Which YACHT offers to us as free release of their mixtape Disco Worship: Music for Meditative Dancing, a digital version of the sold-out tape edition that was released on the PDX tape-label Gnar Tapes and Shit.

“The music concert is a series of rituals just as the religious service is; we come together in the dark club, following a sequence of understood rules (hand-stamp, coat check, merch table, posture), and we hope to experience transcendence, to have synergistic and communal experience worth remembering.”

Traveling to spread their message, it’s just the lifestyle when you’re involved in YACHT.
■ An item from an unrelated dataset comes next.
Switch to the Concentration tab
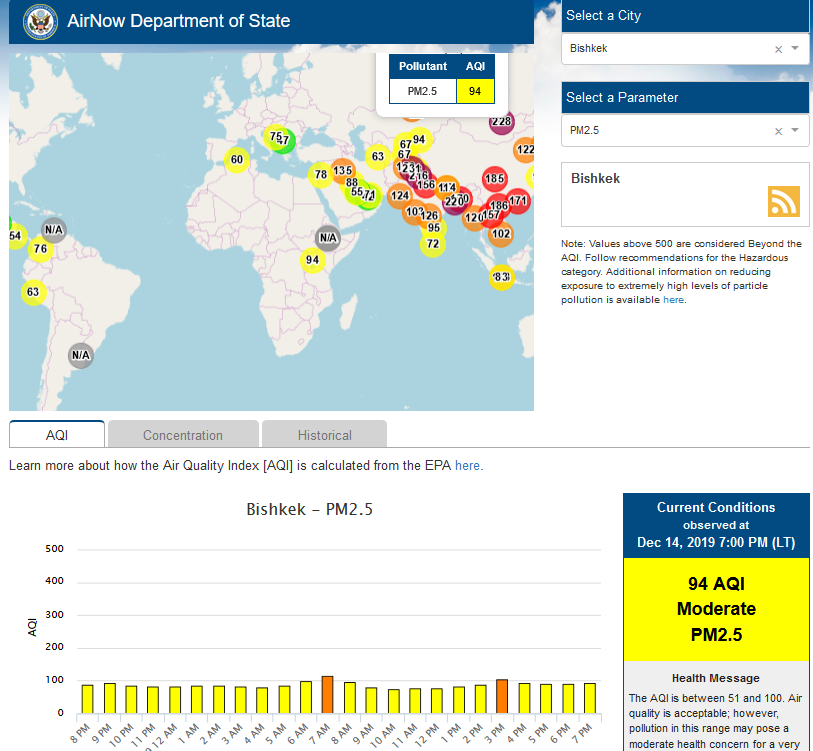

Back in 2007, YACHT played more than 200 shows in 17 countries.  December 2009 saw YACHT return from the Far East (China, Korea) and Down Under (Australia, New Zealand) while hitting Europe, USA, Brazil, and some others in between before embarking on their current, aforementioned, jaunt in February, kicking it off with a goodbye gig at Holocene.

Over these venturesome years, YACHT has grown from the solo project of Jona Bechtolt, first adding Claire L. Evans, and most recently accumulating its first-ever backing band, The Straight Gaze, which features musician friends Bobby Birdman and Jeffrey Jerusalem on their New Mystery Moods world trek.  (They even thoroughly hit up Canada!)
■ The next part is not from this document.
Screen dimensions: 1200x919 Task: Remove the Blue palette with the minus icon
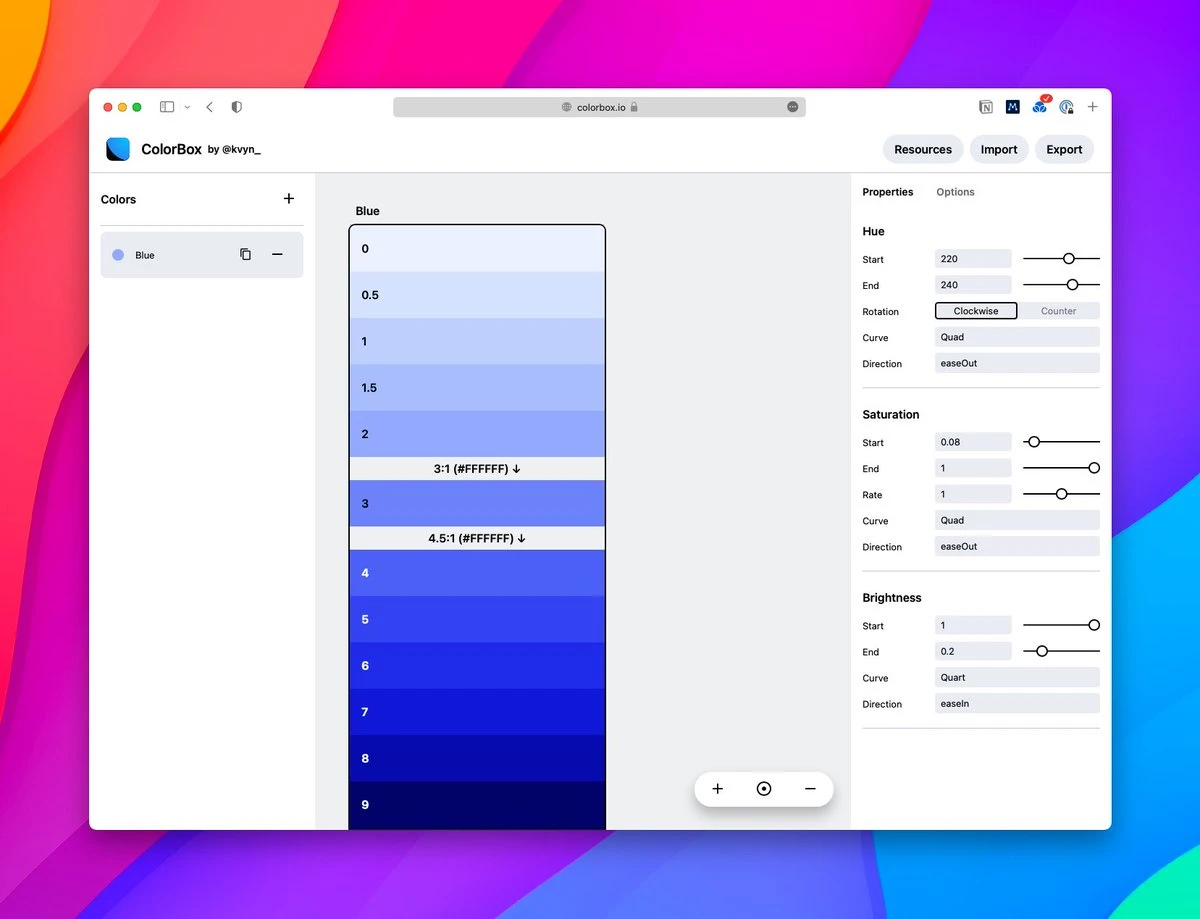[277, 255]
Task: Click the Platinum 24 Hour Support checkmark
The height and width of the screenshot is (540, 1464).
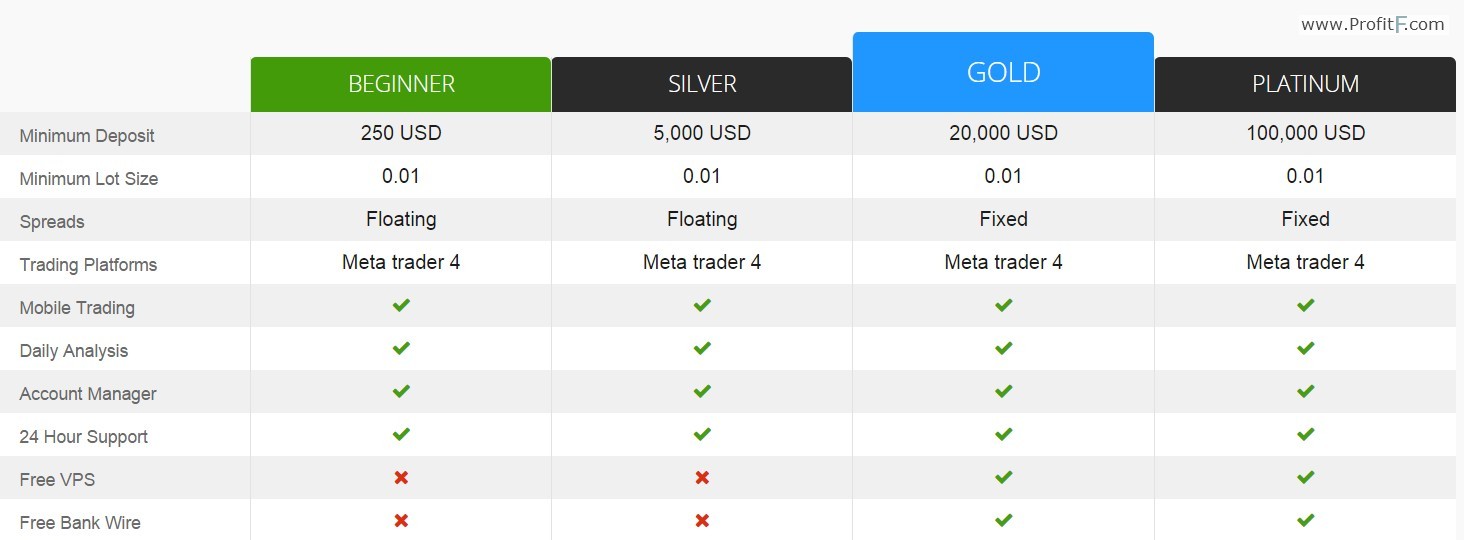Action: pos(1305,435)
Adding a live band to their laptops and dramatic antics makes YACHT feel a little more traditional, but the audience interaction and projected presentations are always at hand–even as they’ve been opening for dance masters and DFA label mates LCD Soundsystem in Europe as well as stomping around on their own, keeping us updated on their Twitter HI’s and LOW’s, and spreading their crowd smashing, egalitarian dance love.

Listen to “Psychic City (Voodoo City)” from YACHT’s 2009 release See Mystery Lights :

YACHT is constantly growing. From one, then two, and now up to four. When can we expect choral accompaniment and a brass section? Strings and go-go dancers… those kinda go together, don’t they?
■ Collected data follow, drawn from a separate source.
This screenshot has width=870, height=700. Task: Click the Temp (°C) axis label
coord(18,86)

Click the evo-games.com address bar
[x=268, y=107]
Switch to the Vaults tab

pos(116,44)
We have an axiom: YACHT is what YACHT is when YACHT is standing before you. That means that yes, Jona and Claire, we’re YACHT. But so are the Straight Gaze, our band, and so are the kids who jump onstage to dance during a show. If you’re looking at it, it’s YACHT. For that matter, if you’re interfacing with it in any way, you’re YACHT. Right now, you, the interviewer, are YACHT, because we’re temporarily taking part in a symbiotic communicative relationship. It’s an ephemeral thing, but it’s inclusive.

Seriously, your life is one continuous tour and now you’ve added two friends to the mix. How are YACHT and The Straight Gaze doing?

We’re fine, thank you.

Was it a smooth transition to tour with a four-piece band? What’s been the most enjoyable perk?

For us, it was never about “upgrading” to a “real” band. We feel there’s a latent supposition with most people that a movement to add more people to a band somehow legitimizes it, presumably because it brings the band closer to the Western rock n’ roll ideal of drums, guitar, bass, and vocals–the nuclear musical family. When YACHT was a one-piece band, it was as full an experience as when it was a two-piece, and now a four-piece. That’s because YACHT is a thing of the spirit, a feeling; the parts that make up its whole are only subdivisions of a greater “vibe” that is incorporeal. That said, it’s a great and enjoyable novelty for us to play live shows with instrumentation, despite the fact that it’s the oldest trick in the book. We’ve been doing live multimedia electronic performance for years, so guitars are exotic to us–and that’s how we use them, like alien tools.

Jona and Claire live at The Vera in Groningen, The Netherlands

How many shows are you aiming for in 2010?

Hundreds, if not thousands. Wait, define “show.”

Is The Straight Gaze a permanent YACHT fixture now? Or at least for the rest of 2010’s scheduled gigs?

The future is always uncertain to us. Every time we take small steps along the long and tenebrous path that has been set before us: we can’t see where we’re going, or what kinds of briar patches and weird chasms we will have to surmount on our journey to its end. All we know is that one day, perhaps on our death beds, we’ll be looking down from a great height, and we will finally see the larger pattern of our lives laid down beneath us. I can’t say that it won’t be a bitter moment.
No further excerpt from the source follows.